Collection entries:
......

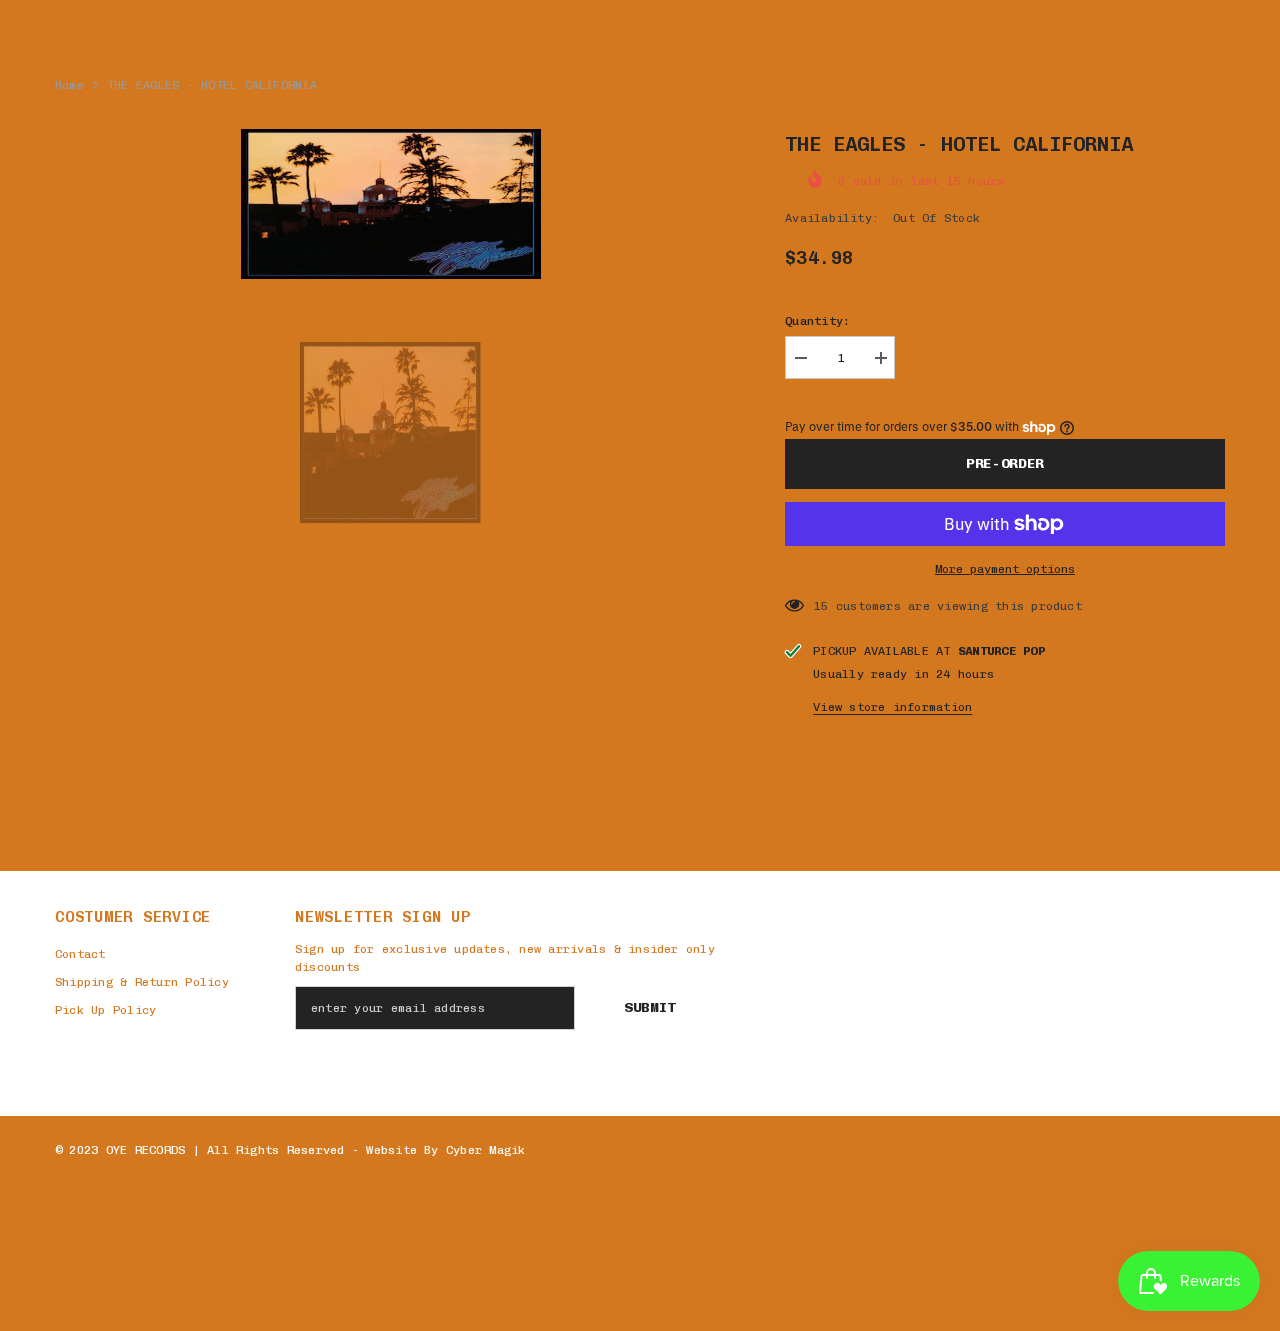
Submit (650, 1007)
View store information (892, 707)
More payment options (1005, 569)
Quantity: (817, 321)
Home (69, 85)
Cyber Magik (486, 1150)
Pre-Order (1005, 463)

......

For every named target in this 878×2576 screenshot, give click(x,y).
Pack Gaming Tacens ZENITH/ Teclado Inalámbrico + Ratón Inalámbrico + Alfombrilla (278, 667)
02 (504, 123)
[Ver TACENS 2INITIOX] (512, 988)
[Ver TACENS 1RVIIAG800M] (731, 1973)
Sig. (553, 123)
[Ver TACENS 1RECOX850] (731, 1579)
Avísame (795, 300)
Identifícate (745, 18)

......

Each line in the entries above, starting at the line with "View store information (892, 707)" and ending at the line with "Pre-Order (1005, 463)", is to be printed exactly, and only those lines.

View store information (892, 707)
More payment options (1005, 569)
Quantity: (817, 321)
Home (69, 85)
Cyber Magik (486, 1150)
Pre-Order (1005, 463)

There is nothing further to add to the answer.